President Joe Biden and Vice President Kamala Harris will meet with the family of the Reverend Martin Luther King Jr. on Monday on the 60th anniversary of the March on Washington, during which King delivered his famous ‘I Have a Dream’ speech. at the Lincoln Memorial.
All of King’s children have been invited, White House officials said.
The Democratic president made history by opening the Oval Office to King’s family. On August 28, 1963, the day of the March on Washington for Jobs and Freedom, President John F. Kennedy welcomed King and other key march organizers into the Oval Office for a meeting.
The White House did not include the meeting in Biden’s public schedule for Monday.
Biden was also hosting a reception Monday night to mark the 60th anniversary of the Lawyers Committee for Civil Rights Under Law, a nonpartisan, nonprofit legal organization created at Kennedy’s request to help advocate for racial justice.
In an op-ed for The Washington Post, Biden said the administration was working to advance King’s dream of a society in which a person’s character trumps the color of their skin.
Through important laws and executive orders, “we are advancing equity in everything we do by making unprecedented investments across America, including for Black Americans,” he wrote.
Biden said his policies have led to lower black unemployment, more small businesses started by black entrepreneurs, and more black families covered by health insurance.
He gave some $7 billion to the network of historically black colleges and universities and emphasized black appointments to his cabinet and White House staff, across the federal justice system. and in independent agencies like the Federal Reserve.
“For generations, black Americans have not always been fully included in our democracy or our economy, but out of sheer courage and heart, they have never given up on pursuing the American dream,” Biden wrote.
He also referenced Saturday’s racist attack on a store in Jacksonville, Florida, in which three black people were fatally shot by a white man wearing a mask and firing a weapon emblazoned with a swastika. The shooter, who had also published racist writings, committed suicide.
“We must refuse to live in a country where black families going to the store or black students going to school live in fear of being shot because of the color of their skin,” Biden wrote.
“On this Memorial Day, let us continue to show that racial equity is not just an aspiration. Let us reject the narrow view that America is a zero-sum game that for one to succeed, the other must fail. Let us remember. America is big enough for everyone to succeed and reach their God-given potential.”

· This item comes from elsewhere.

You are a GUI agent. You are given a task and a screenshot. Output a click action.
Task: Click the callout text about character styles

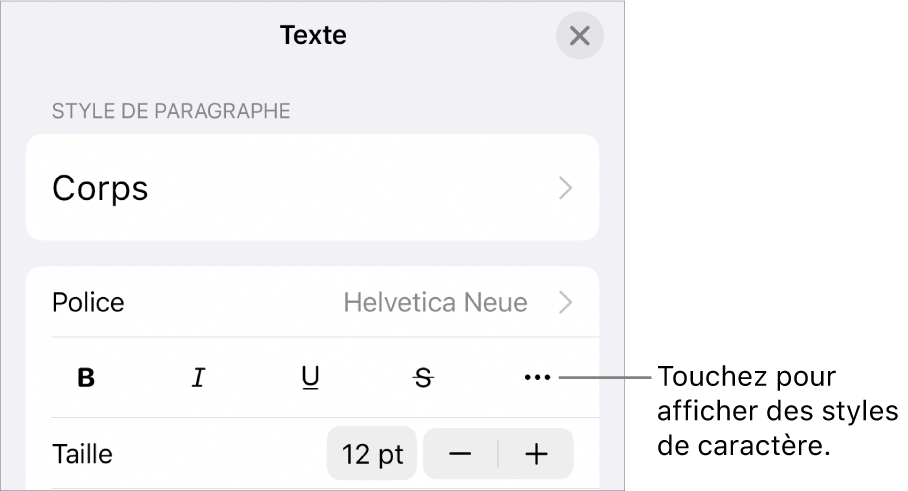pyautogui.click(x=775, y=412)
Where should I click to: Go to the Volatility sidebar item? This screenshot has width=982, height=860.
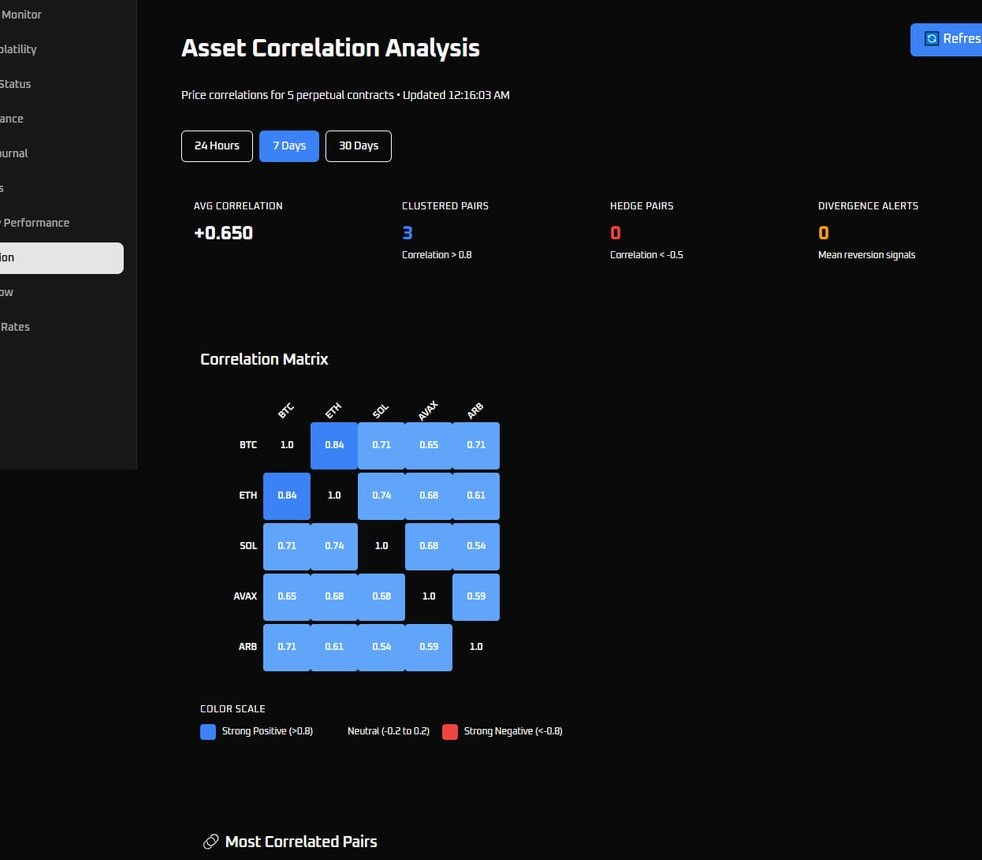tap(20, 49)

The 1963 March on Washington is still considered one of the largest and most significant demonstrations for racial justice in United States history.
The nonviolent protest drew as many as 250,000 people to the Lincoln Memorial and provided the impetus for Congress to pass landmark civil rights and suffrage legislation in the years that followed. King was assassinated in April 1968 in Memphis, Tennessee.
Thousands of people converged on the National Mall on Saturday for a 60th anniversary commemoration, with speakers and others saying a country still riven by racial inequality has yet to realize King’s dream of a society colorblind in which her four children “will not be judged on color”. of their skin but by the content of their character.
The event was organized by the King family’s Drum Major Institute and the Reverend Al Sharpton’s National Action Network.